Being Thankful When it’s Hard and You Don’t Know What’s Ahead
I find myself on the cusp of the next phase in life. What's coming is fuzzy. The details aren't worked out. Should I be thanking God for that?
Lists of gratitude abound this time of year. Some people post one thing they’re thankful for every day on social media. Some, like me, write a list on Thanksgiving morning, before the cooking, feasting and family festivities begin. Others go around the table citing blessings before digging into the feast.
There’s usually pattern in these lists, at least for me. They contain things already worked out.
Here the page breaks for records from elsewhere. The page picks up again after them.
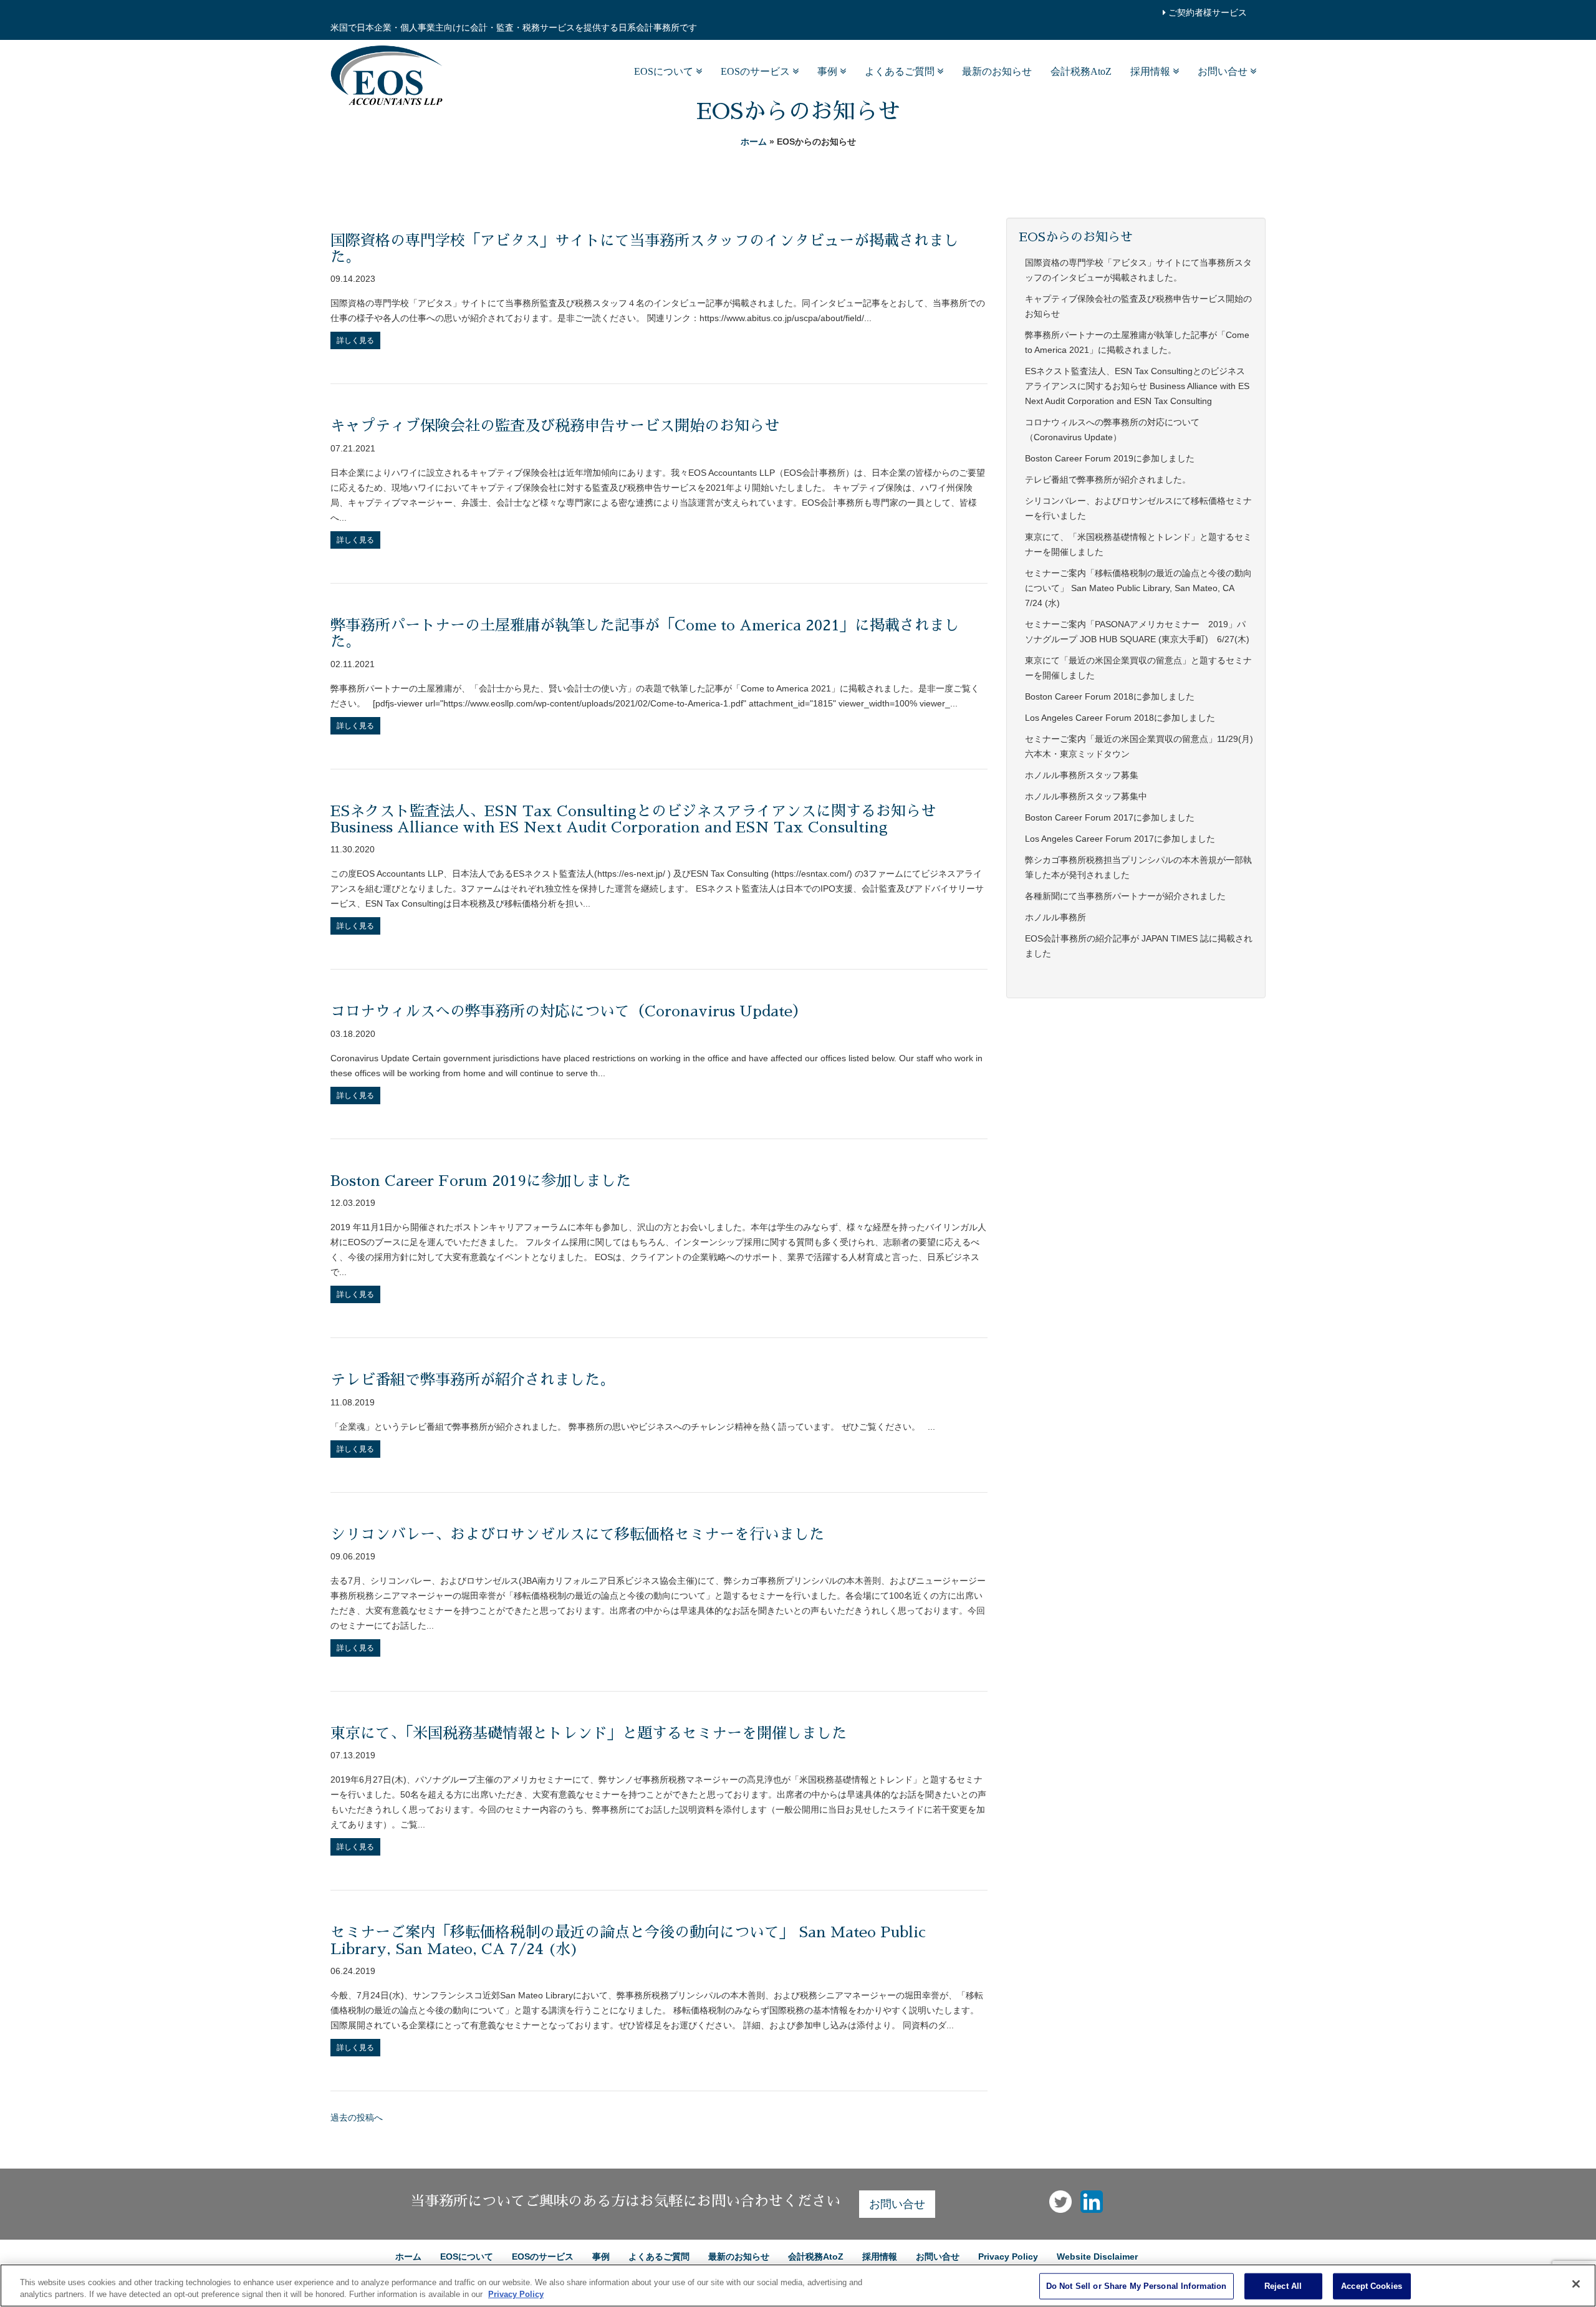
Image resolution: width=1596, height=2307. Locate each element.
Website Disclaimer (1097, 2256)
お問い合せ (1224, 71)
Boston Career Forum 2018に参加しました (1110, 696)
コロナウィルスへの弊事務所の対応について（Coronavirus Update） (568, 1011)
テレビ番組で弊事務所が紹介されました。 (472, 1379)
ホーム (754, 142)
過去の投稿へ (356, 2117)
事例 (828, 71)
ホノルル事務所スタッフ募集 (1081, 775)
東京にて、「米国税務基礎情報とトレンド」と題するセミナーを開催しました (588, 1733)
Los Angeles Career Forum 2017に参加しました (1120, 839)
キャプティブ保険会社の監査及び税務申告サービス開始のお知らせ (554, 425)
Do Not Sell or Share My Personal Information (1136, 2286)
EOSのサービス (756, 71)
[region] (798, 2285)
I’m thankful for the raise I finally got at work after a season of financial hardship.
Thankful for the new friends I made after a season of loneliness.
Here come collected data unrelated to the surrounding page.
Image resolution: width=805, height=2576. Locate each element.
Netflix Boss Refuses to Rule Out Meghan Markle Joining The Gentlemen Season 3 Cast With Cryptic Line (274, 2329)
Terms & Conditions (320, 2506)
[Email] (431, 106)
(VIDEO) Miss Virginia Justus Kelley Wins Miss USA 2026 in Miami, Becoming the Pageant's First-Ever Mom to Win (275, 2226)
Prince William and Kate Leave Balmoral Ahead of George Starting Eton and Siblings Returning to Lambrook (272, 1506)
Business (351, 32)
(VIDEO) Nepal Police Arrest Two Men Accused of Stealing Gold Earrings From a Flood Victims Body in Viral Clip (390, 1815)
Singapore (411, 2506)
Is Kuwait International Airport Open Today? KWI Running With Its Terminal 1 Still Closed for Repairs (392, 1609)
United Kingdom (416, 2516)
For finally recovering from that horrible illness.
And so it goes.
Obviously, we should give thanks for those things! But how often do we give thanks for things that haven’t worked out yet? For seasons of difficulty and uncertainty?
Trip to the Mailbox
One of my first lessons in thanking God through difficulty came sophomore year in college. At the time I worked a couple part-time jobs to pay for my own groceries, gas and some bills. I regularly scraped the bottom of my bank account. This hardly made me unique as a student. Still, you never get over the dread of realizing you can’t drive to church because you can’t afford gas, or can’t buy breakfast for a week because you’re out of money.
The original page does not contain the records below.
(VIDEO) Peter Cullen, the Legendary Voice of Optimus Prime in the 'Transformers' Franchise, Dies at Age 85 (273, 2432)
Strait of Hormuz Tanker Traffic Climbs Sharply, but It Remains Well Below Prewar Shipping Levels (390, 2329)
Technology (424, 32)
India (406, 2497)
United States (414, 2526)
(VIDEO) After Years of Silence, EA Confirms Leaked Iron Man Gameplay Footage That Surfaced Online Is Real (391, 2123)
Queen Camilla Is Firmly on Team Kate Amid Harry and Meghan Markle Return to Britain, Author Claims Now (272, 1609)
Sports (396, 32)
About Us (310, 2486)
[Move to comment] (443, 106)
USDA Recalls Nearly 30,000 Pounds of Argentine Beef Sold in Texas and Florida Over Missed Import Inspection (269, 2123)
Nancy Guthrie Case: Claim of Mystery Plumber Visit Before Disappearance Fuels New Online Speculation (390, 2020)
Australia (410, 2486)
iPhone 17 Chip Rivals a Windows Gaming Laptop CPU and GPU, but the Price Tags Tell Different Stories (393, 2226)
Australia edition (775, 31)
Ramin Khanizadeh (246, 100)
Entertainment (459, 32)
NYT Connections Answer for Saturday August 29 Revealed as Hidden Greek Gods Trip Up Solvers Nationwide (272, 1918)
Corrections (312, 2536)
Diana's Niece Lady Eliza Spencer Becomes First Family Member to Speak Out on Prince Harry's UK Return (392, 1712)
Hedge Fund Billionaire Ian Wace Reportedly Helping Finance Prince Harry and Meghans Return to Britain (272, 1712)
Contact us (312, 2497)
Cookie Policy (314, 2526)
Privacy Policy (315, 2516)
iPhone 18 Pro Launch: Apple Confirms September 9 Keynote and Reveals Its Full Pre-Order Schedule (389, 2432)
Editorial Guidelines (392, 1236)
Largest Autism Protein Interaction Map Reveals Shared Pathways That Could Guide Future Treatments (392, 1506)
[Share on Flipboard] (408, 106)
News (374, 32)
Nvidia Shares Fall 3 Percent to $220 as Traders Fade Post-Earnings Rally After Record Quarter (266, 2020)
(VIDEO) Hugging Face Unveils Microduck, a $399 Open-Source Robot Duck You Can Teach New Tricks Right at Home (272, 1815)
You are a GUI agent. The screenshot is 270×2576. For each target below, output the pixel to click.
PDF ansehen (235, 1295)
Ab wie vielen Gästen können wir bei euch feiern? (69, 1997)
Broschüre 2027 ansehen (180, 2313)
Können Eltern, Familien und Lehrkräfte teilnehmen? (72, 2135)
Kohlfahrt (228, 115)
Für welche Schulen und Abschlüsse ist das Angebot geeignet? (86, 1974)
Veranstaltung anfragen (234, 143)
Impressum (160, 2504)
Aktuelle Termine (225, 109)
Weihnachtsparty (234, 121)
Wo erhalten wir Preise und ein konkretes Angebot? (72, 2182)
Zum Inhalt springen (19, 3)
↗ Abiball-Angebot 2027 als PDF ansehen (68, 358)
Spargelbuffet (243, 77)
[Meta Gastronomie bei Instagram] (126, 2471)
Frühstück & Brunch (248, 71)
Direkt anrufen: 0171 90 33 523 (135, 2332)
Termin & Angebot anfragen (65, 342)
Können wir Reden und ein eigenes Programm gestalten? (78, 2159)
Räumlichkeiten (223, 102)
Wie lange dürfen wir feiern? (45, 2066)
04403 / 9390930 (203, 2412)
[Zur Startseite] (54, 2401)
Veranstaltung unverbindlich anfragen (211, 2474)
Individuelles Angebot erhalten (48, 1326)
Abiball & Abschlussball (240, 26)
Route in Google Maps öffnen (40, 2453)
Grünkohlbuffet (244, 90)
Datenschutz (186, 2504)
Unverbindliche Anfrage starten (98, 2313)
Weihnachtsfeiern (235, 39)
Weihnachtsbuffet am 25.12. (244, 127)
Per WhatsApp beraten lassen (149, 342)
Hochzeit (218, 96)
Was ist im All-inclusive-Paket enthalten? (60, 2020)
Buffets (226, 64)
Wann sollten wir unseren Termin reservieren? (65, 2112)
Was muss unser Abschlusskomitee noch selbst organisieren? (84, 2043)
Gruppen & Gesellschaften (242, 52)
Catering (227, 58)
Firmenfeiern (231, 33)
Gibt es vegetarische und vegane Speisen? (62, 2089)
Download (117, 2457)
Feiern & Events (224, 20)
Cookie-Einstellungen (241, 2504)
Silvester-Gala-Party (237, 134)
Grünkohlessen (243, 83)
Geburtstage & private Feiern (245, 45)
One day I was in such a bind. I went to check my mailbox, probably as a distraction from the dozens of worries raging in my head. In the mail was a card from a fellow church member back home. It contained a simple note of encouragement and a $20 bill. Just enough to get me through.
Even though I don’t remember the details of what tests, papers or payments were looming ahead, I know it was hard and I was worried. But it was the difficulty and uncertainty that made that blessing so sweet when it came.
I’m thankful for that week. Now. At the time, I was hardly praising God for my empty wallet. The thanks came after my trip to the mailbox. But they should have come before. If I had trusted God, I would have known that the temporary trial would only serve to bring me closer to him and strengthen my faith, as it did.
Thanking Him Now
You’d think I’d know better today, years later. But that lesson is still hard to apply.
In this season, I find myself on the cusp of the next phase in life. What’s coming is fuzzy. The details aren’t worked out. I don’t have a firm plan or a timeline. In fact, I have a lot of questions that aren’t being answered as quickly as I’d like, and some days, I want to panic.
What should I be doing instead? Thanking God, according to my own testimony. For what, though? The difficulty of right now? Uncertainty about the future? As I’m learning once again, the answer is yes.
So this Thanksgiving, like all the others, I’ll open my diary and scrawl the things I’m thankful for. At some point during the day, relatives might take turns giving thanks for our blessings. But instead of listing only the things I wanted to happen, or the things that are already neatly resolved, I’ll give thanks for right now. The struggles. The uncertainty.
Because I know a time will come when I will look back in awe at the perfection of God’s plan, and I’ll wish I’d thanked him sooner.